Move over, Joker: Harly malware infects millions of Android phones

News
By published

More than 190 apps have been infected with this malware since 2020

Smartphone displaying skull and crossbones on screen.
(Image credit: Morrowind/Shutterstock)

Even the most benign looking Android apps on the Google Play Store can be dangerous as cybercriminals continue to devise clever ways to bundle malware with popular apps.

In fact, a 2020 study (PDF) from NortonLifeLock found that two thirds of Android malware comes through Google Play. This makes sense as it is the largest official Android app store and comes pre-installed on the best Android phones.

The infamous Joker malware has made headlines in the past but a new blog post from Kaspersky has shed light on a similar malware strain called Harly, named after the DC villain’s on-again, off-again girlfriend.

Since 2020, more than 190 malicious apps infected with the Harly malware have been discovered on the Play Store. While a conservative estimate of the number of times these bad apps have been downloaded is 4.8 million, the actual figure could be even higher.

Joker malware vs Harly malware

A picture of Joker depicting the Joker malware

(Image credit: Shutterstock)

Just like with Joker malware, the cybercriminals using the Harly malware to infect Android devices download regular apps from the Play Store, insert malicious code into them and then upload these new apps under a different name. 

Since the now altered apps still include the features listed on their Play Store pages, most users don’t suspect a thing.

Apps containing the Joker malware use multi-stage downloaders to receive their malicious payloads from command and control (C&C) servers controlled by an attacker. With the Harly malware though, the apps themselves contain the entire malicious payload and use different methods to decrypt and launch it.

Delete these apps now

Even though all of the apps listed below have since been removed from the Play Store, you will still need to delete them manually if any of them have been installed on your devices. Here's a list of all of the affected apps along with how many times they've been downloaded from the Play Store:

  • Pony Camera - 500,000+ downloads
  • Live Wallpaper&Themes Launcher - 100,000+ downloads
  • Action Launcher & Wallpapers - 100,000+ downloads
  • Color Call - 100,000+ downloads
  • Good Launcher - 100,000+ downloads
  • Mondy Widgets - 100,000+ downloads
  • Funcalls-Voice Changer - 100,000+ downloads
  • Eva Launcher - 100,000+ downloads
  • Newlook Launcher - 100,000+ downloads
  • Pixel Screen Wallpaper - 100,000+ downloads

Signing victims up for subscription services

Dark-haired woman looking at smartphone screen in shock.
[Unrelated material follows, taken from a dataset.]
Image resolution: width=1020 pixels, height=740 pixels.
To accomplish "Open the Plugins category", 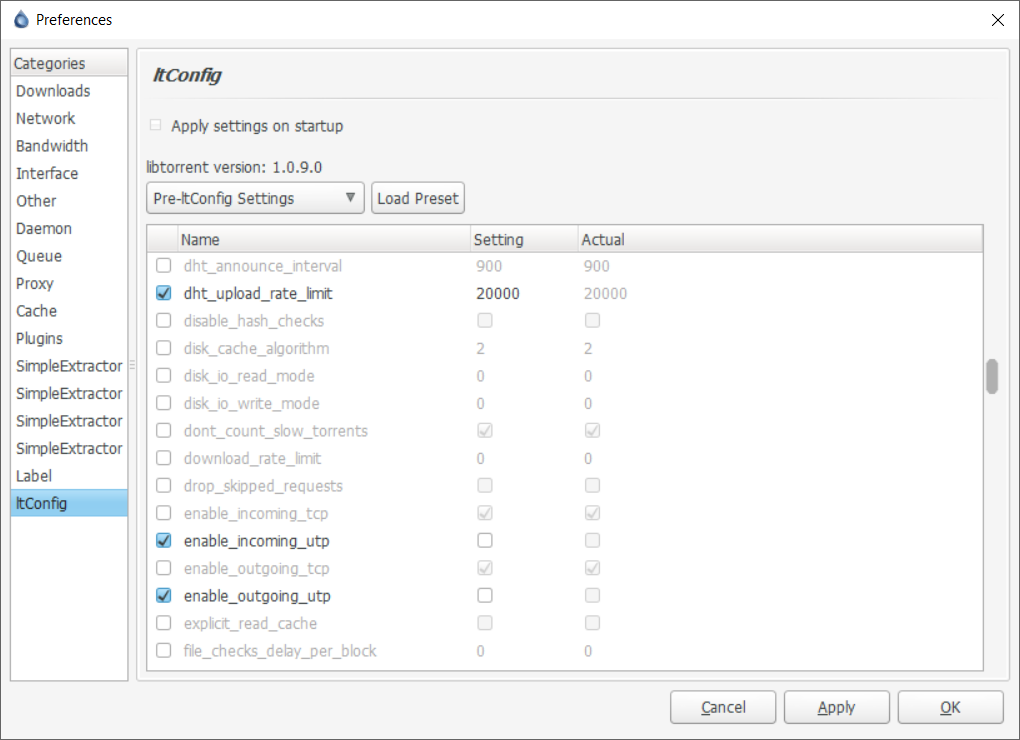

(Image credit: fizkes/Shutterstock)

Although Joker and Harly work a bit differently under the hood, both malware strains are used to sign up users whose devices have been infected for expensive subscription services without their knowledge.

Once installed, Harly collects information about a user’s device along with details about the mobile network they’re using. The phone then switches from Wi-Fi to a mobile network and the malware contacts the C&C server to put together a list of subscriptions to sign up for.

From here, Harly opens the subscription sites in an invisible window, enters a victim’s phone number, presses the required button and even enters any confirmation codes sent via text. The end result is that the victim is signed up for a subscription service without realizing it.

Surprisingly, Harly is even capable of calling specific phone numbers when necessary and confirming subscriptions.

How to stay safe from malicious Android apps

Despite Google’s best efforts, malicious apps often end up on the Play Store. This is why you should carefully check the reviews and ratings of each app you download. As reviews on the Play Store can be faked, it’s also worth checking online to find written or video reviews of any app you’re thinking about installing on your Android phone.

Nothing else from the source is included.